(Dataset entries)
[Start of Attachment]

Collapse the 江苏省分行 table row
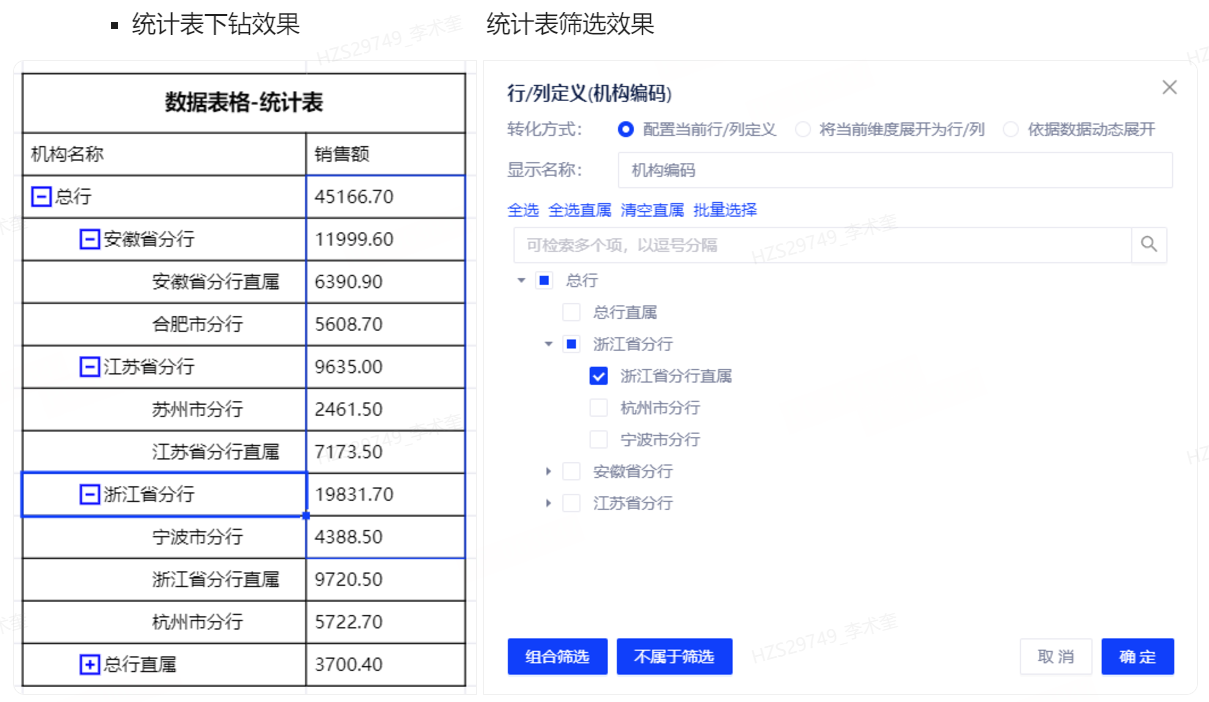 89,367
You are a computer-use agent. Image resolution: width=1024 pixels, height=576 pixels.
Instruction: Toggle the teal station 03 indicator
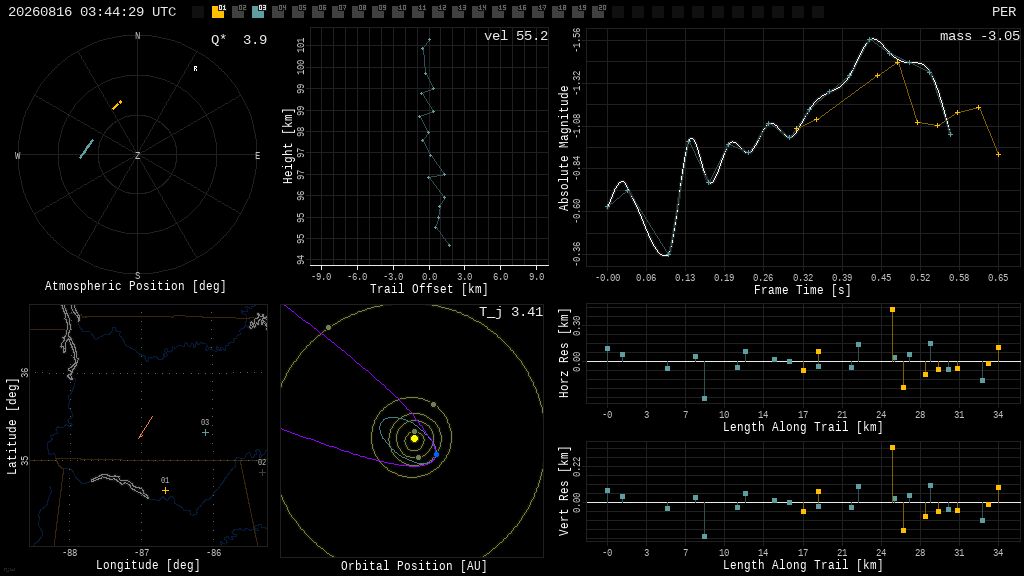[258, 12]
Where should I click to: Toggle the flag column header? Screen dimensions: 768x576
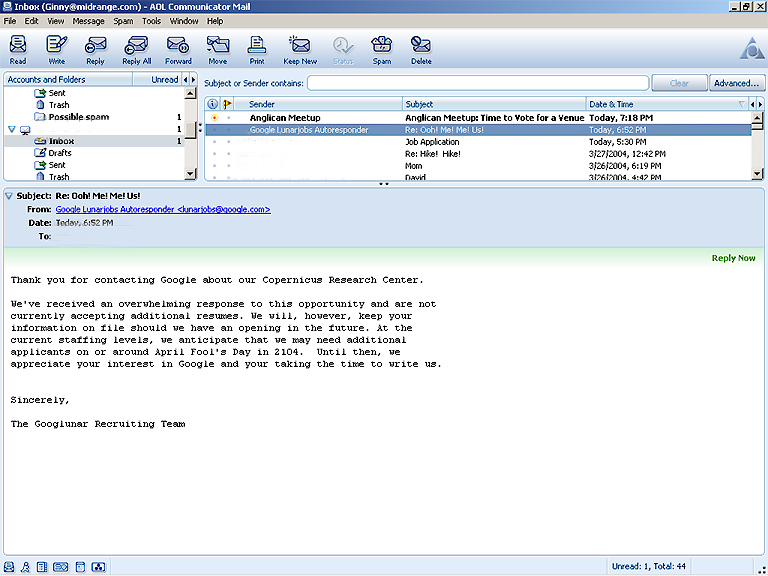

[End of Attachment]

The records above are to be transcribed in full, with images omitted.

Collapse the 江苏省分行 table row
 89,367
You are a computer-use agent. Image resolution: width=1024 pixels, height=576 pixels.
Instruction: Toggle the teal station 03 indicator
[258, 12]
Where should I click to: Toggle the flag column header? Screen dimensions: 768x576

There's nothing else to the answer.